Francisco Figueroa Cerda
LAISUM, México, 09 /03/2012
¿Ha podido el paradigma del “aseguramiento de la calidad” (AC) hacer presente en el desarrollo de la educación superior latinoamericana el interés general de la sociedad, al cual apela servir en tanto función pública? Seguramente la respuesta no es un monosílabo, así que vale la pena abrir un poco más la pregunta: ¿Cuáles han sido sus alcances, contribuciones y limitaciones? En definitiva ¿cuánto ha podido encauzar el desarrollo de las instituciones de educación superior y generar esa prometida “cultura de la calidad”?
Si resulta difícil responder estas preguntas es básicamente por dos grandes razones. Primero, porque se desconoce o evade el origen que tuvo este paradigma y las razones políticas que lo han puesto como prioridad en los debates académicos y sobre políticas públicas. Y segundo, porque como no tenemos claro qué queremos de la educación superior, no sabemos realmente qué exigirle a sus instituciones en términos de calidad o, peor aún, no sabemos muy bien qué decimos cuando decimos “calidad”.

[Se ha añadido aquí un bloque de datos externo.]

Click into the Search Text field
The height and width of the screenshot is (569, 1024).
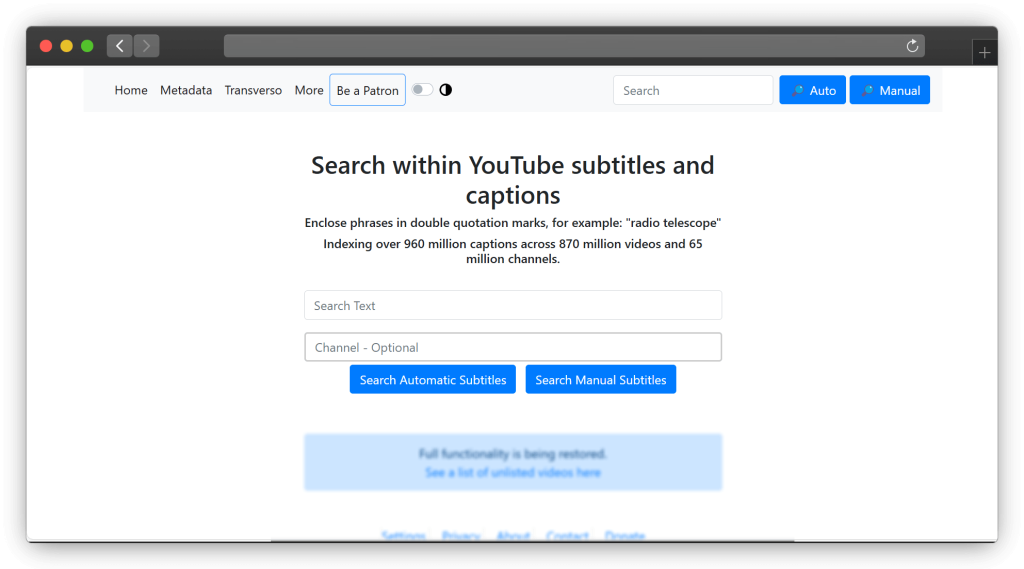(x=512, y=305)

El “aseguramiento de la calidad” surge como fórmula de política pública para garantizar un mínimo de coherencia en sistemas de educación superior marcados de modo creciente o total por la retirada del Estado, la ampliación de las relaciones de mercado y la transformación de sus instituciones en servicios. No es de autoría neoliberal pura, pues supone un grado de regulación promovida desde el Estado. Pero viene a proteger la esencia del proyecto neoliberal para la educación superior de sus propios excesos. Es, digamos, su niñera.

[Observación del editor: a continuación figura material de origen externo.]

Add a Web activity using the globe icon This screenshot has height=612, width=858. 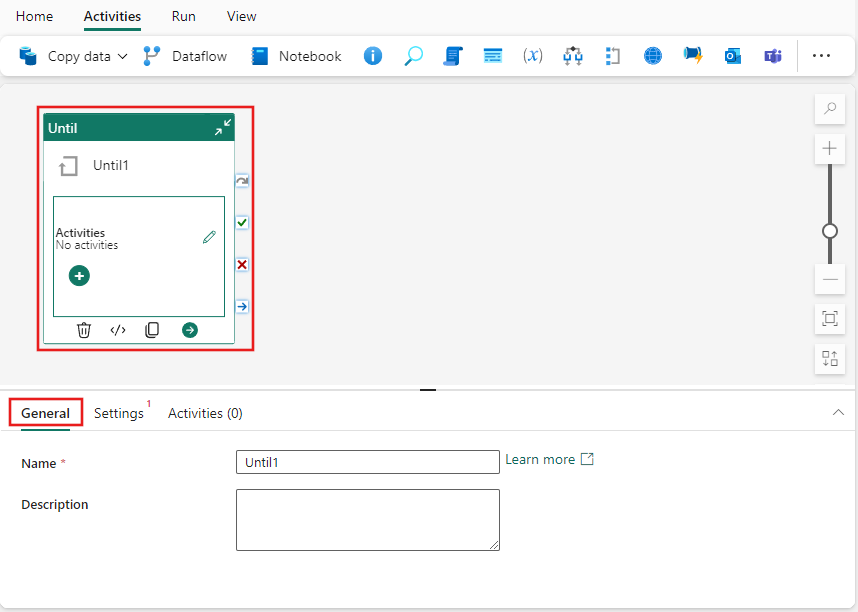click(652, 56)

Si los sistemas de AC no están permitiendo orientar de un modo socialmente satisfactorio el desarrollo de la educación superior es porque jamás ha estado dentro de sus planes hacerlo. En efecto, hay un problema de expectativas. No hay sistema de aseguramiento de la calidad, por más dinámico, complejo y exigente que sea, que pueda reemplazar la iniciativa pública –es decir, la iniciativa social a través del Estado– en la satisfacción del interés general de la sociedad respecto a la educación superior.
No se trata, por tanto, de si se pone énfasis en la evaluación externa o en la interna, en la evaluación de pares o de funcionarios ministeriales. El sistema de AC chileno, por ejemplo, es uno de los que más combinaciones de mecanismos tiene y es, a la vez, uno de los más impotentes y testimoniales. Además, ¡vaya alguien a decir que la educación superior chilena está satisfaciendo las expectativas de su sociedad! ¿De qué se trata entonces? Del papel que asume el Estado con la educación, uno de los principales bienes comunes y derechos fundamentales para la reproducción y superación de las sociedades humanas.
Ahora bien, poco sentido práctico tiene estampar esta denuncia y ya, o no reconocer algunas de las contribuciones que han hecho los mecanismos de evaluación de la calidad a muchas instituciones de educación superior. Difícilmente alguien puede sostener que es negativo que hoy haya más información y transparencia sobre los resultados de las instituciones, de sus estudiantes o del manejo de sus recursos. O contención de ilegalidades. O mejoras de eficiencia en la gestión interna y en el trabajo coordinado de sus académicos. Pensar que la eficiencia es patrimonio de las empresas es pensar muy de acuerdo a los intereses de estas últimas.